**WHAT YOU HAVE TO DO**
Edit all of the data below by replacing "computer-use agent" with "screen-navigation assistant" wherever it occurs, and leave everything else unchanged.

═══

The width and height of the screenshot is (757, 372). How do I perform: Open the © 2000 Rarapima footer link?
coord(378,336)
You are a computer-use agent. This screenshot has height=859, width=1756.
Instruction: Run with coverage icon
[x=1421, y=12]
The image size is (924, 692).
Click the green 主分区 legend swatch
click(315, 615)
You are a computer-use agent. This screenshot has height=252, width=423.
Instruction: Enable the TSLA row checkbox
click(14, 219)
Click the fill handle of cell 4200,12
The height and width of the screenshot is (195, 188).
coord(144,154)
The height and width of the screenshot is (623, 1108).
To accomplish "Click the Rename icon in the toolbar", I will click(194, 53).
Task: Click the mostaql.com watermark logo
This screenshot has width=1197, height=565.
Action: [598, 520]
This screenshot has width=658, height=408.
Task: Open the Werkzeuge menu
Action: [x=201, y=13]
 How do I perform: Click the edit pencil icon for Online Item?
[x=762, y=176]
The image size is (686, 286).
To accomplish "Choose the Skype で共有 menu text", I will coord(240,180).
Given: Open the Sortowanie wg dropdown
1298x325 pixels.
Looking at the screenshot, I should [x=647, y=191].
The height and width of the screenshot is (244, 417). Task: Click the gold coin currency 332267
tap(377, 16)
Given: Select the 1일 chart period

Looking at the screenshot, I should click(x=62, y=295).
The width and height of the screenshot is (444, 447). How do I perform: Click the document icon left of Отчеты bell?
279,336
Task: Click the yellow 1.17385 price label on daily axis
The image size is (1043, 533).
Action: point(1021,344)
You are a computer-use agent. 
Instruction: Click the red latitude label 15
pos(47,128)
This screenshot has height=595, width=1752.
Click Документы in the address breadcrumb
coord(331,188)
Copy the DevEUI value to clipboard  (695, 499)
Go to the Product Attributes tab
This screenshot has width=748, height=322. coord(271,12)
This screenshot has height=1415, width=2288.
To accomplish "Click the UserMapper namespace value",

═══

**WRITTEN RESPONSE**
The width and height of the screenshot is (757, 372). How do I perform: Open the © 2000 Rarapima footer link?
coord(378,336)
You are a screen-navigation assistant. This screenshot has height=859, width=1756.
Instruction: Run with coverage icon
[x=1421, y=12]
The image size is (924, 692).
Click the green 主分区 legend swatch
click(315, 615)
You are a screen-navigation assistant. This screenshot has height=252, width=423.
Instruction: Enable the TSLA row checkbox
click(14, 219)
Click the fill handle of cell 4200,12
The height and width of the screenshot is (195, 188).
coord(144,154)
The height and width of the screenshot is (623, 1108).
To accomplish "Click the Rename icon in the toolbar", I will click(194, 53).
Task: Click the mostaql.com watermark logo
This screenshot has width=1197, height=565.
Action: [598, 520]
This screenshot has width=658, height=408.
Task: Open the Werkzeuge menu
Action: [x=201, y=13]
 How do I perform: Click the edit pencil icon for Online Item?
[x=762, y=176]
The image size is (686, 286).
To accomplish "Choose the Skype で共有 menu text", I will coord(240,180).
Given: Open the Sortowanie wg dropdown
1298x325 pixels.
Looking at the screenshot, I should [x=647, y=191].
The height and width of the screenshot is (244, 417). Task: Click the gold coin currency 332267
tap(377, 16)
Given: Select the 1일 chart period

Looking at the screenshot, I should click(x=62, y=295).
The width and height of the screenshot is (444, 447). How do I perform: Click the document icon left of Отчеты bell?
279,336
Task: Click the yellow 1.17385 price label on daily axis
The image size is (1043, 533).
Action: point(1021,344)
You are a screen-navigation assistant. 
Instruction: Click the red latitude label 15
pos(47,128)
This screenshot has height=595, width=1752.
Click Документы in the address breadcrumb
coord(331,188)
Copy the DevEUI value to clipboard  (695, 499)
Go to the Product Attributes tab
This screenshot has width=748, height=322. coord(271,12)
This screenshot has height=1415, width=2288.
To accomplish "Click the UserMapper namespace value",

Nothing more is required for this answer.